The attempt to drive a wedge between on and off trade is really a dishonest tactic by the neo-prohibitionists who are opposed to the drinks trade in its entirety, but cunningly seek to attack its weakest points. It would be short-sighted and hypocritical for anyone concerned about the future of pubs to welcome significant curbs on the ability of people to buy alcohol for home consumption, because those restrictions will inevitably end up hitting pubs as well.
Scottish plans to prevent under-21s buying alcohol in the off-trade are one of the most direct attacks on drinkers’ liberties so far
OF COURSE the most prominent example of this tendency is the proposal by the Scottish government to increase the minimum age for buying alcohol in the off trade from 18 to 21, which may seem superficially tempting to some who think it might give a boost to pubs. However, even if it does lead some people to drink in pubs who otherwise would have done so at home, it’s hard to see that filling pubs with young people intent on getting drunk as cheaply as possible is going to improve the image of the trade. It is also very doubtful whether it will solve the problems it is claimed to address: it will simply drive them underground and transfer the trade from legitimate outlets to black marketeers.
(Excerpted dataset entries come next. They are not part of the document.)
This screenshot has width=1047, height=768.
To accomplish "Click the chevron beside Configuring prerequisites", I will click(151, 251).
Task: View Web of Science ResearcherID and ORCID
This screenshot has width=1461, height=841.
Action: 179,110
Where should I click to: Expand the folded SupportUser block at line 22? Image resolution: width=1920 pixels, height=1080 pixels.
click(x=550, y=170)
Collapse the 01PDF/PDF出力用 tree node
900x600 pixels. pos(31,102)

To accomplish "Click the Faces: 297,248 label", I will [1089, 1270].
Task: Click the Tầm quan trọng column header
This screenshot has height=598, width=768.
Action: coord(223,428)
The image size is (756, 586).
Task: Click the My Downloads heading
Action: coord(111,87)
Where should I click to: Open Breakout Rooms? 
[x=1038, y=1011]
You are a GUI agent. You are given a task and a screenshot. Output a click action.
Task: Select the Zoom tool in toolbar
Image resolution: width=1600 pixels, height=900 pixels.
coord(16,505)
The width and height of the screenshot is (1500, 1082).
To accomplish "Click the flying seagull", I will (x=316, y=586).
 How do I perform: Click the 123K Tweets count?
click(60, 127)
But, regardless of the practicalities, the proposal is objectionable in principle. Alcohol is a legal product, and 18 is regarded as the age of majority for pretty much all practical purposes, so it is a direct attack on the liberties of adults. Can it really be right that a soldier who has been putting his life on the line in Afghanistan returns home to Scotland and is not allowed to buy a bottle of beer to unwind in his own living room?